_The data_
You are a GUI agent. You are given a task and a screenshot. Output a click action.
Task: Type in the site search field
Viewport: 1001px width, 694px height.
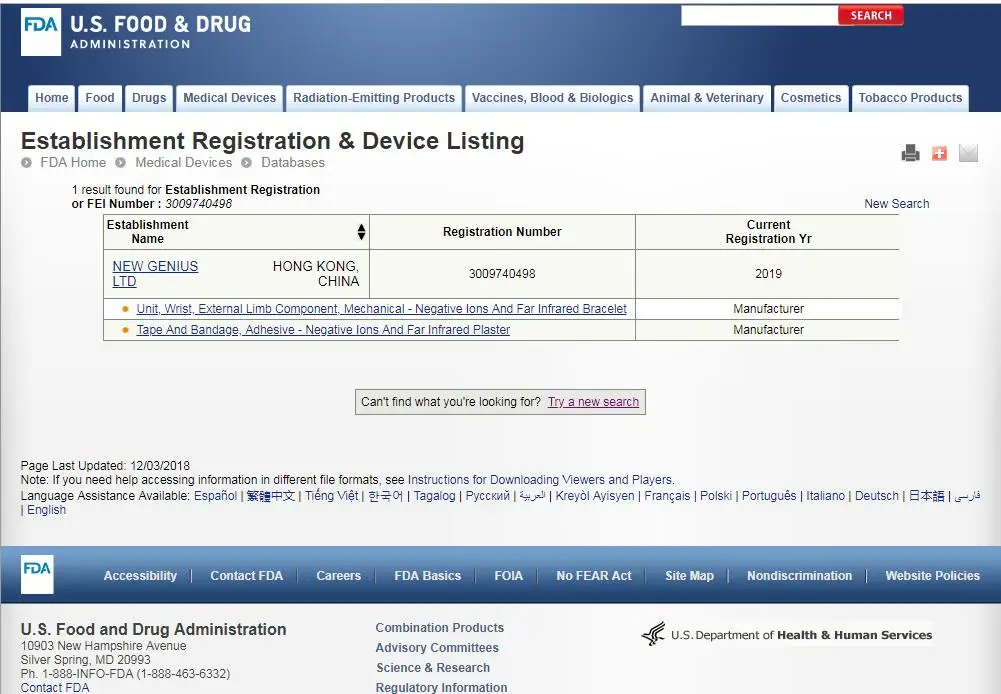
---
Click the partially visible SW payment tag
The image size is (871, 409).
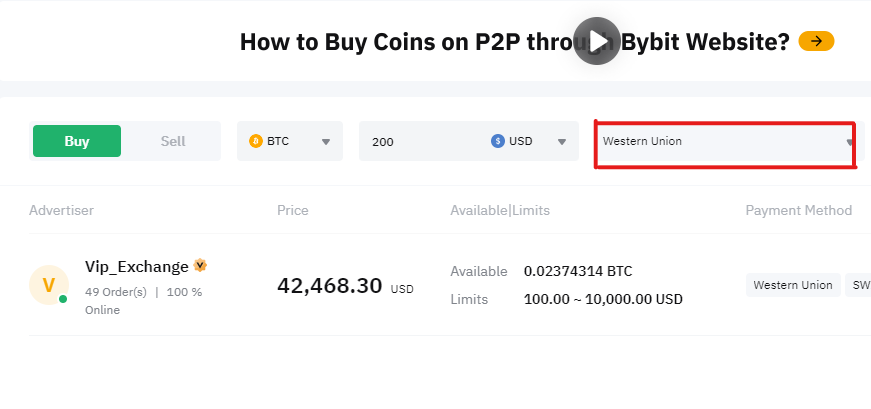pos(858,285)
--
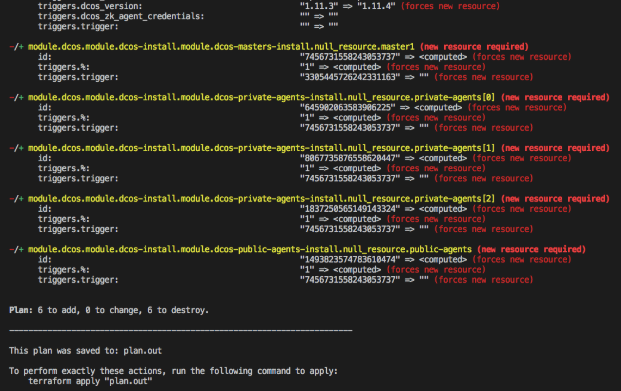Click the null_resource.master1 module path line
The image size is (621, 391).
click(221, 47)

_Your task_
Print, without alteration, only the lines above between the one holding "You are a GUI" and the one holding "Viewport: 1001px width, 694px height.", inclusive.

_Completed task_
You are a GUI agent. You are given a task and a screenshot. Output a click action.
Task: Type in the site search field
Viewport: 1001px width, 694px height.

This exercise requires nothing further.